— Pixel coordinate grounding data —
************

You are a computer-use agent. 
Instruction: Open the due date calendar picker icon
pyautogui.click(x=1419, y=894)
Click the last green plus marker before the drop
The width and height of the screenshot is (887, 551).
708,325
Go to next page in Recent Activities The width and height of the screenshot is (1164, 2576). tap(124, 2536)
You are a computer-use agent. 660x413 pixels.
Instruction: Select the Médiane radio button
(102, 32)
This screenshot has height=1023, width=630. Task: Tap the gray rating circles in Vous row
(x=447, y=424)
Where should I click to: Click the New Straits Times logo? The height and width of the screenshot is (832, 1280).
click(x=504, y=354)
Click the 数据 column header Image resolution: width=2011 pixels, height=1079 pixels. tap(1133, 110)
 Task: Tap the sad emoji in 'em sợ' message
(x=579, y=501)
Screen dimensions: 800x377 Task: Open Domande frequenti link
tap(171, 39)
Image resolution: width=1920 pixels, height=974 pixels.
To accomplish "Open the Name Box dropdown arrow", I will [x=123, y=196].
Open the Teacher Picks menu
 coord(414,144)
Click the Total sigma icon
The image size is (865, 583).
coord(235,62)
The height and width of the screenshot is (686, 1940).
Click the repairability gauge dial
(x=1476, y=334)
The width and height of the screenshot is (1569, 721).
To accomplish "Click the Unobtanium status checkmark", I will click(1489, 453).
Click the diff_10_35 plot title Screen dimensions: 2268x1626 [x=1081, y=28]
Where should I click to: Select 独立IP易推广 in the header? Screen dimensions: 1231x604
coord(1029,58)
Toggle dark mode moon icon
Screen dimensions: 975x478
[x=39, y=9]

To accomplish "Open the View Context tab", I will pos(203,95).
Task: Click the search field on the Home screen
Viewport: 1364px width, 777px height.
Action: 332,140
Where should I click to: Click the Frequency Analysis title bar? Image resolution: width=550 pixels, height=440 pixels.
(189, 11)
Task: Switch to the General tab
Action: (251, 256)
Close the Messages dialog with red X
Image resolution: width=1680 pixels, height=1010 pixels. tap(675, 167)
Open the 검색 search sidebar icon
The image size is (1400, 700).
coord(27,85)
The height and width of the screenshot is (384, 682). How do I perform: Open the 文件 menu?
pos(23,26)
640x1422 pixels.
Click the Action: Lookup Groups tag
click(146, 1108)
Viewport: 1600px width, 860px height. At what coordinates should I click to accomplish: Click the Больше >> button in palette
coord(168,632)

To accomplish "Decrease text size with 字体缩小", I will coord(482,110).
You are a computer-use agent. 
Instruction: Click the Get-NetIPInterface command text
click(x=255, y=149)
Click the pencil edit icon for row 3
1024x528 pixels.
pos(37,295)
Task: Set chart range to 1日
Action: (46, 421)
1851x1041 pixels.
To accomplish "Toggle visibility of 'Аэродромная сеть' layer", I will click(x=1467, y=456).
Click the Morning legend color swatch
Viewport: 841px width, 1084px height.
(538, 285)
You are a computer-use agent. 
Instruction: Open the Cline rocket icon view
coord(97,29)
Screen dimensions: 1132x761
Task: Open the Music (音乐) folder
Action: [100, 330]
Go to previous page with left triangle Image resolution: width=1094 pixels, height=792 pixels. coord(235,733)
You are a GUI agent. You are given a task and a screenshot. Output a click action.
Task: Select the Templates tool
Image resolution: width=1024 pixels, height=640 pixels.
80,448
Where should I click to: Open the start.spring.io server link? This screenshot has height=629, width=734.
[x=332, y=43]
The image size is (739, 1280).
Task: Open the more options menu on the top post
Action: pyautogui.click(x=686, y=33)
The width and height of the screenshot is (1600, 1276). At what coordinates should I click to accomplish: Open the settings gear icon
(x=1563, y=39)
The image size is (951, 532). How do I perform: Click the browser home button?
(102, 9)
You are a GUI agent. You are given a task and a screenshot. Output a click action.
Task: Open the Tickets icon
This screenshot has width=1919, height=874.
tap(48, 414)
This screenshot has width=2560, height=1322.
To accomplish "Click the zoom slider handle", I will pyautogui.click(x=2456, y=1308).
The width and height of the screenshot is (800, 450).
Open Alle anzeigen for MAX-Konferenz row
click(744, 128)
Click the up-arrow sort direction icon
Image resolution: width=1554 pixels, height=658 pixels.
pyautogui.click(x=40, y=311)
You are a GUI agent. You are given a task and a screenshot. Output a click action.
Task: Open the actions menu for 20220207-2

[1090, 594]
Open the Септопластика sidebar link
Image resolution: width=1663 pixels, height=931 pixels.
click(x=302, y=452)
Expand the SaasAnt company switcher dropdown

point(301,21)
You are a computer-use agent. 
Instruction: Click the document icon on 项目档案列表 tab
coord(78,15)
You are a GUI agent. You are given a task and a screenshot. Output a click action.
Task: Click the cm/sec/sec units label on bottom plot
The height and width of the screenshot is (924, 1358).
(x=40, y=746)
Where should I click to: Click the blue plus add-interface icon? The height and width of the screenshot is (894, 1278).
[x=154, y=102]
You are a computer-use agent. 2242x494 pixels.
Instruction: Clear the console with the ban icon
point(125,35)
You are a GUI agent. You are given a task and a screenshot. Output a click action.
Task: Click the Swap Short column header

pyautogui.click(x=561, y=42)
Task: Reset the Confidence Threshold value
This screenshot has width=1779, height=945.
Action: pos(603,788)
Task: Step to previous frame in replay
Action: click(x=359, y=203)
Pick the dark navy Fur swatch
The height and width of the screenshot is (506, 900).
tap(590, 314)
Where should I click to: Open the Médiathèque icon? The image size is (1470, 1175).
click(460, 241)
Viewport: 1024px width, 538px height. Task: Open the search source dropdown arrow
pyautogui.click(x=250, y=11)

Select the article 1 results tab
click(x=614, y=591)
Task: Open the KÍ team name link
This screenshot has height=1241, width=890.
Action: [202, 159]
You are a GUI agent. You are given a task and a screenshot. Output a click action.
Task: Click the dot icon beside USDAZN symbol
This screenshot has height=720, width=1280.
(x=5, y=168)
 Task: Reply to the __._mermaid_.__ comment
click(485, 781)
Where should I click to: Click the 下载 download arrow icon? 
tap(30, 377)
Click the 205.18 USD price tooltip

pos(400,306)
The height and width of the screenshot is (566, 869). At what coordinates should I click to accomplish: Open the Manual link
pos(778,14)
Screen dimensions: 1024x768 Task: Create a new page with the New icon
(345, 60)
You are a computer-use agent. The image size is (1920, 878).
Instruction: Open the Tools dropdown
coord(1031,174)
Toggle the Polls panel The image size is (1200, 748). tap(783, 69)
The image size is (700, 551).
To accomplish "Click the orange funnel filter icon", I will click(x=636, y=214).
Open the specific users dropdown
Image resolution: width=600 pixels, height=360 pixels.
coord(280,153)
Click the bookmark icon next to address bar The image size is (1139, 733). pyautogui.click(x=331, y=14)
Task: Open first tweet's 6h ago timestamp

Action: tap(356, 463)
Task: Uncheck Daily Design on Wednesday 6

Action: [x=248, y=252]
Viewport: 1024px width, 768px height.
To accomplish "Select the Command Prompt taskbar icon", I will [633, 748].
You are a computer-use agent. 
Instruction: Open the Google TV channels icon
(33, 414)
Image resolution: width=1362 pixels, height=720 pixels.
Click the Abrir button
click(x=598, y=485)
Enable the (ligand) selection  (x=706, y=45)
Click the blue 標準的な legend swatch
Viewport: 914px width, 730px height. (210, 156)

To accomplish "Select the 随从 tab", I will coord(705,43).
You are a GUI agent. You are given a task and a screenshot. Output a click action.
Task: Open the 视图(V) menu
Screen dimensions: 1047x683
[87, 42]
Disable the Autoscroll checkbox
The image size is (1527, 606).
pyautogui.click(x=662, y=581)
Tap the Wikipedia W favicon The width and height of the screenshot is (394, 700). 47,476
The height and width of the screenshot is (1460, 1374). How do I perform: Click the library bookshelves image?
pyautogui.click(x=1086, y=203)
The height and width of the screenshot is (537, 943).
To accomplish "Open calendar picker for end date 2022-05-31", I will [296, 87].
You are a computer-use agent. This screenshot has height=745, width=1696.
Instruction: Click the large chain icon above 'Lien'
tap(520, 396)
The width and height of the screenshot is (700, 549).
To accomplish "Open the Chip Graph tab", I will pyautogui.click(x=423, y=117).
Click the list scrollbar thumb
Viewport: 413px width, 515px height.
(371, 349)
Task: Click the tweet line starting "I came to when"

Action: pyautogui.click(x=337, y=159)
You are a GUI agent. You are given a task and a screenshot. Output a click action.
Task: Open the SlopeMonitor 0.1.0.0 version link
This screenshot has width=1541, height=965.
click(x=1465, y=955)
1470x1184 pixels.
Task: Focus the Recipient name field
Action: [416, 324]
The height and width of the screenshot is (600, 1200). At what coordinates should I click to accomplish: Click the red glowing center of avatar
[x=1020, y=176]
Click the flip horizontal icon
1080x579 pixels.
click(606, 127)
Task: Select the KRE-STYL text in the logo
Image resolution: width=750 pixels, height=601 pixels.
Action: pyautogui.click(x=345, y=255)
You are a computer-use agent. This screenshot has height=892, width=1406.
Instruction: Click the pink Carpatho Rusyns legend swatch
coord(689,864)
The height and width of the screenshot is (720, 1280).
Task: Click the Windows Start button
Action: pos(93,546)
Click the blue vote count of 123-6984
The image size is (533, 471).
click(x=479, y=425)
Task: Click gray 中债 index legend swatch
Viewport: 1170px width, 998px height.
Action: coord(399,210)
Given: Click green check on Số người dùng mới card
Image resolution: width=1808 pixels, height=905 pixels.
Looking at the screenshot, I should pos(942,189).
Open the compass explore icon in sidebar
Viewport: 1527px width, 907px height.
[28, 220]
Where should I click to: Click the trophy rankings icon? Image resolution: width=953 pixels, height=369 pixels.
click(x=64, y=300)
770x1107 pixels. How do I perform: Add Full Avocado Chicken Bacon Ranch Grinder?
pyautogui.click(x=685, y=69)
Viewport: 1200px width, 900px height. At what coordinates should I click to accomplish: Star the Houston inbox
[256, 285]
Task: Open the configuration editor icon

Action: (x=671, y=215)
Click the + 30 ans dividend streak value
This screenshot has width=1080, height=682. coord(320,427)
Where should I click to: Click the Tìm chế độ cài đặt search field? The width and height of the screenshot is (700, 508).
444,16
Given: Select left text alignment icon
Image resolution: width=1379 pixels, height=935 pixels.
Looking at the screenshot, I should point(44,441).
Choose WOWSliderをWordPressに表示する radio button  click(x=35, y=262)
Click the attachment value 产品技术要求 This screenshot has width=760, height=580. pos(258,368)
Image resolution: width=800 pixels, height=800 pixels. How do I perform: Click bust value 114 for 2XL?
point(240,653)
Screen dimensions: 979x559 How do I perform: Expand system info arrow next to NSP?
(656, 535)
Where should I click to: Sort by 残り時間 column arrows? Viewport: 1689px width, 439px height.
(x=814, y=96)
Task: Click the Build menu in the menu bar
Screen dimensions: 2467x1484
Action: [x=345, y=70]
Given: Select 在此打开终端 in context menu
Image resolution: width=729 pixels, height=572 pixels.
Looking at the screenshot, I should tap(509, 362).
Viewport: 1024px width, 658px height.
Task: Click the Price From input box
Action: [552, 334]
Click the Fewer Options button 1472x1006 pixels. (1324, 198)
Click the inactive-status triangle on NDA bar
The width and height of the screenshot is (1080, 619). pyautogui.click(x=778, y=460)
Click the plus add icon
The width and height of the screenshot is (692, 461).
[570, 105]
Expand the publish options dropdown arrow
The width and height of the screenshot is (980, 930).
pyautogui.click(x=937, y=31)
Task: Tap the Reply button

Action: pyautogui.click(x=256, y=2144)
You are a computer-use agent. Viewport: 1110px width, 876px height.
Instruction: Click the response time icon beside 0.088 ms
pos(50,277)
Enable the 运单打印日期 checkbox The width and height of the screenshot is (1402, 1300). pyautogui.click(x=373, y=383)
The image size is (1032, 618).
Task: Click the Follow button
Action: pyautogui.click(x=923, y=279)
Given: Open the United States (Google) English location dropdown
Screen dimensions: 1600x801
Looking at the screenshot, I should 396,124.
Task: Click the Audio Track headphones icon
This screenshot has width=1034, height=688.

************

— WORK INSTRUCTIONS —
Only one span is to be repeated: the line with "Given: Open the" through the final line of the entries above, word for word.

— OUTPUT BELOW —
Given: Open the United States (Google) English location dropdown
Screen dimensions: 1600x801
Looking at the screenshot, I should 396,124.
Task: Click the Audio Track headphones icon
This screenshot has width=1034, height=688.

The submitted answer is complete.